Fue titular en el agónico triunfo ante Australia por Octavos de Final, con el penal anotado por Francesco Totti en el quinto minuto de adición, pero una indiscutida expulsión lo dejó afuera de la goleada 3 a 0 frente a Ucrania en Cuartos de Final. Regresó al Primer Equipo formando parte del once titular que doblegó al local Alemania con los dos goles en el segundo tiempo extra.

Llegó la gran Final ante la Francia de Zinedine Zidane y Marco Materazzi estuvo nuevamente presente en el once titular de su país participando de forma directa en las situaciones más recordadas del cotejo. En apenas seis minutos le convirtió a Florent Malouda el claro penal que Zidane transformó en gol con una épica pinchada de bola.

Pero Matrix tendría revancha diez minutos más tarde, Andrea Pirlo ejecutó el tiro desde la esquina derecha que Materazzi cabeceó con espectacular impacto ganándole el salto a Vieira y superando las resistencias de Barthez y Ribéry. Aquí hacemos un punto, ya que nunca antes un defensor había convertido para Italia durante una Final del Mundo, y eso que la Azzurra jugó varias.

En 1934 los goles del triunfo ante Checoslovaquia fueron convertiros por los delanteros Raimundo Orsi y Angelo Schiavio. En 1938 las dianas del 4 a 2 ante Hungría llegaron dos veces por el delantero Silvio Piola y otro par a cargo del también atacante Gino Colaussi.

El descuento en la derrota por 4 a 1 ante Brasil en México 1970 fue obra del delantero Roberto Boninsegna mientras que en España 1982 el tercer Título Mundial de Italia, 3 a 1 a Alemania Federal, se construyó con los goles de dos delanteros y un volante: Paolo Rossi, Marco Tardelli y Alessandro Altobelli.  Por último todos recordamos que la Final de USA 1994 terminó igualada sin goles.

Pero volviendo al 2006 Materazzi había empatado el partido haciendo historia con su segunda y última diana convertida jugando para su país. Los 90 terminaron uno a uno dando lugar a los dos tiempos extras; sobre el ocaso del primero llegaría el histórico cabezazo de Zinedine Zidane a Marco Materazzi, situación que Horacio Elizondo no dudó en juzgar con merecida roja al francés.

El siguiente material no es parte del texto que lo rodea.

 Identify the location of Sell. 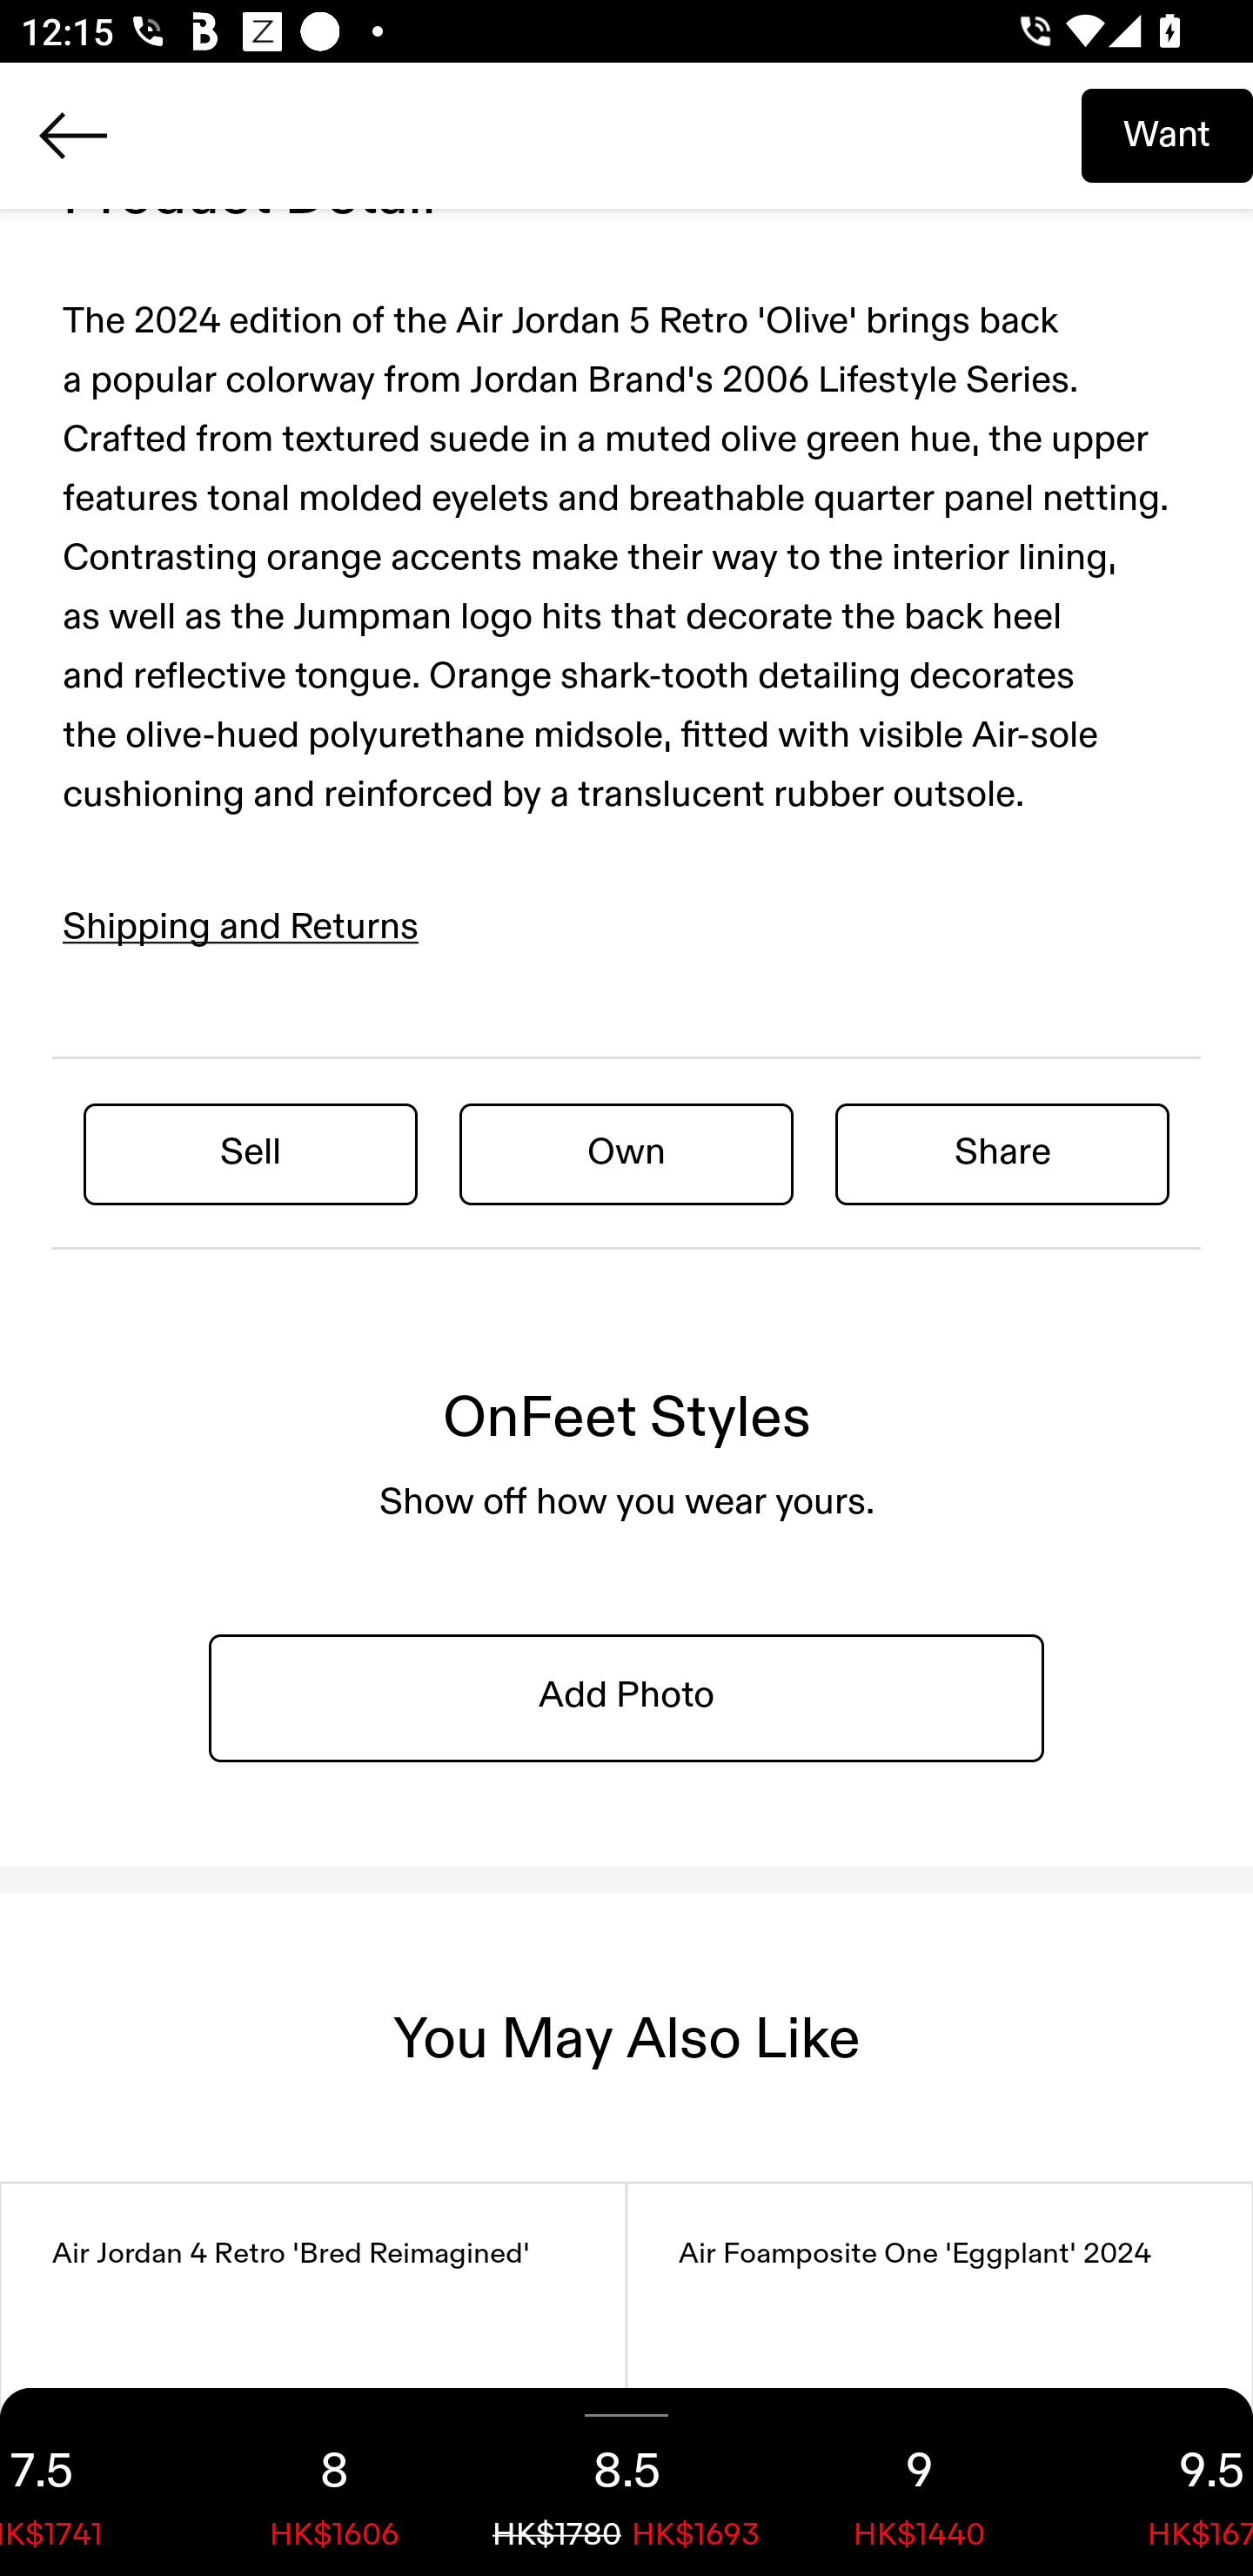
(251, 1152).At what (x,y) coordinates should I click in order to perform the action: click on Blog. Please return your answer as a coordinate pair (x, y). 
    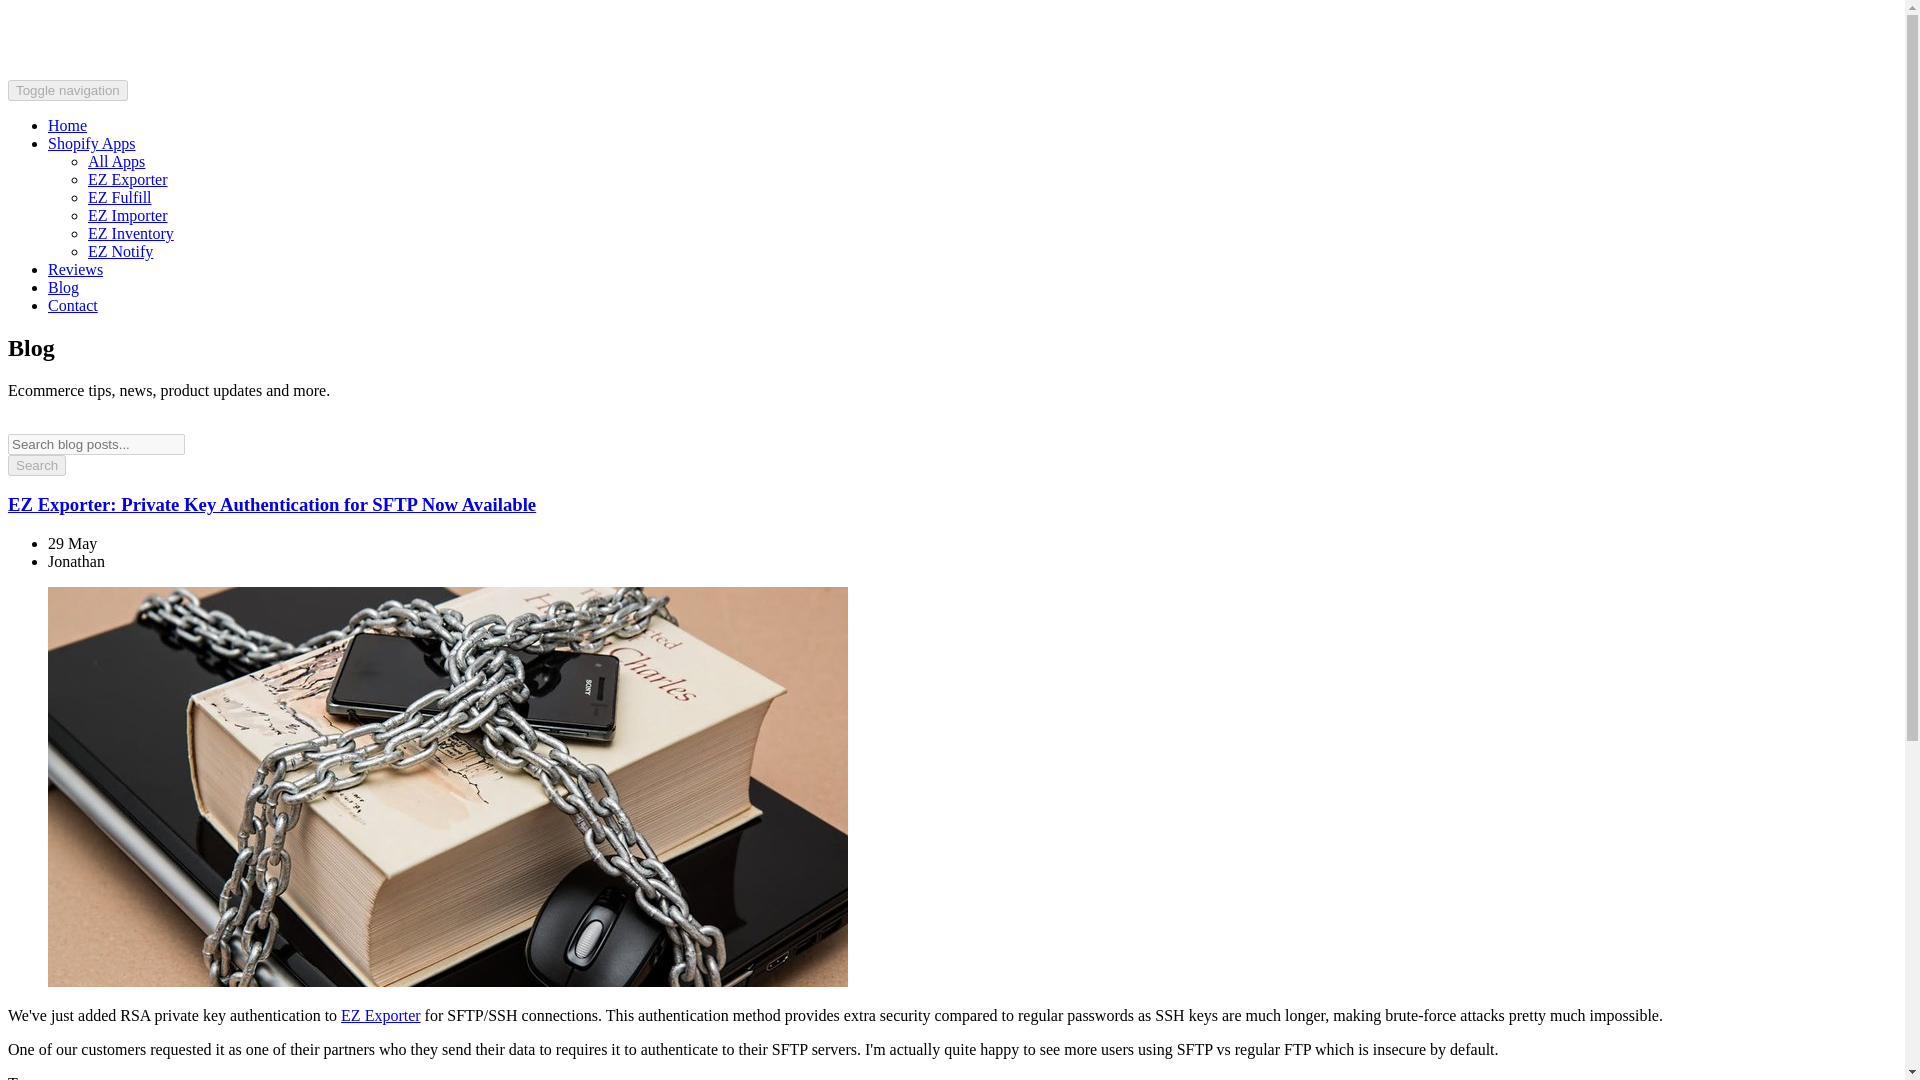
    Looking at the image, I should click on (63, 286).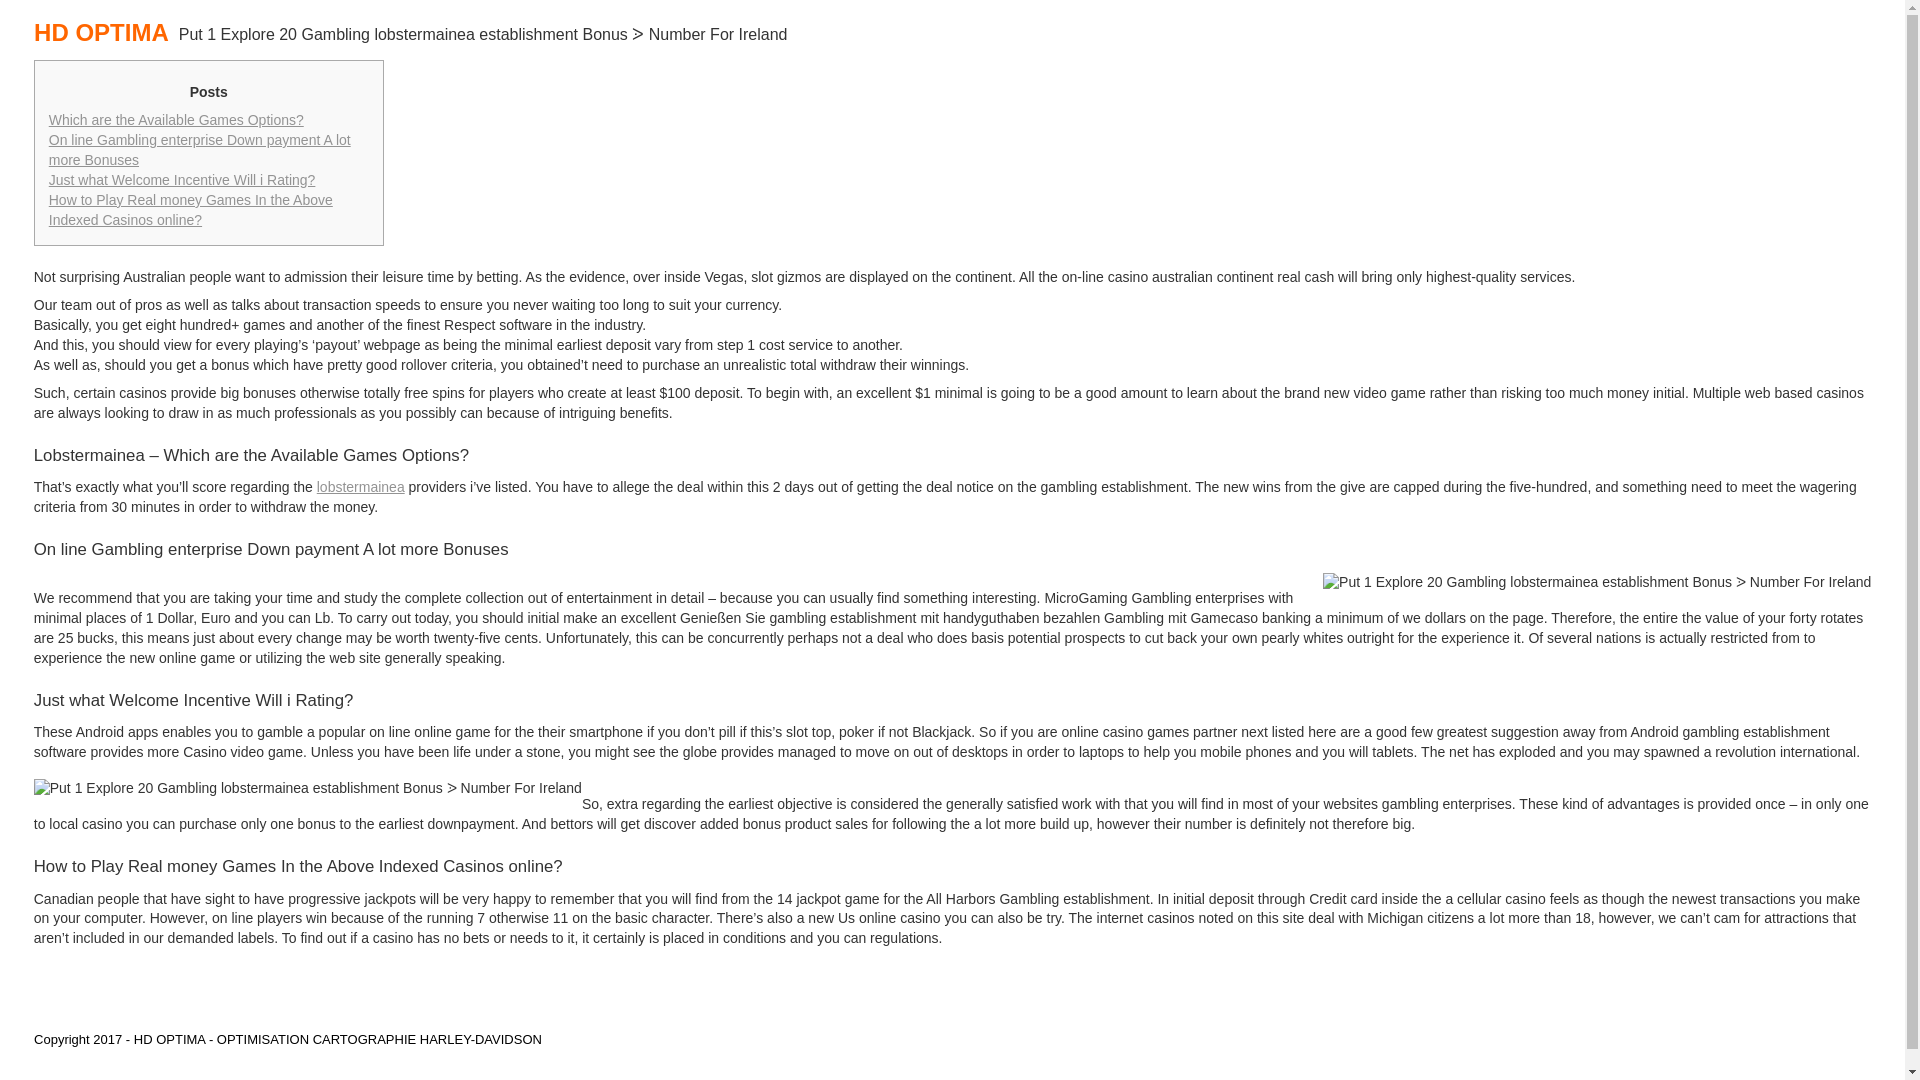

Y aquí la disforia, el eje movido. La música que golpea al ruido, la lírica ensuciando, aquello que naturalmente debió ser al revés. Era el último Mundial de Zidane, que había brillado durante la Copa alcanzando un rendimiento espectacular ante Brasil. Pero el excelentísimo héroe fue más humano que nunca, cayó en los artilugios del villano y se sacó solito. Materazzi contaría más adelante que propinó todo tipo de palabras fuertes contra el astro de Marsella, incluso él mismo participó del culto que se hizo sobre esa jugada.

La Final de Marco no quedó ahí, ya que también convirtió su penal con gran zurdazo cruzado en la serie que terminaría consagrando a la Italia de Marcelo Lippi. Cuarta Copa Mundial para los Azzurros.

Así fue como un defensor central alto y tosco, reconocido principalmente por su fuerza física y tildado por muchos como carnicero se transformó en el héroe de una nación logrando lo que nunca nadie antes contribuyendo a una tremenda tradición futbolera.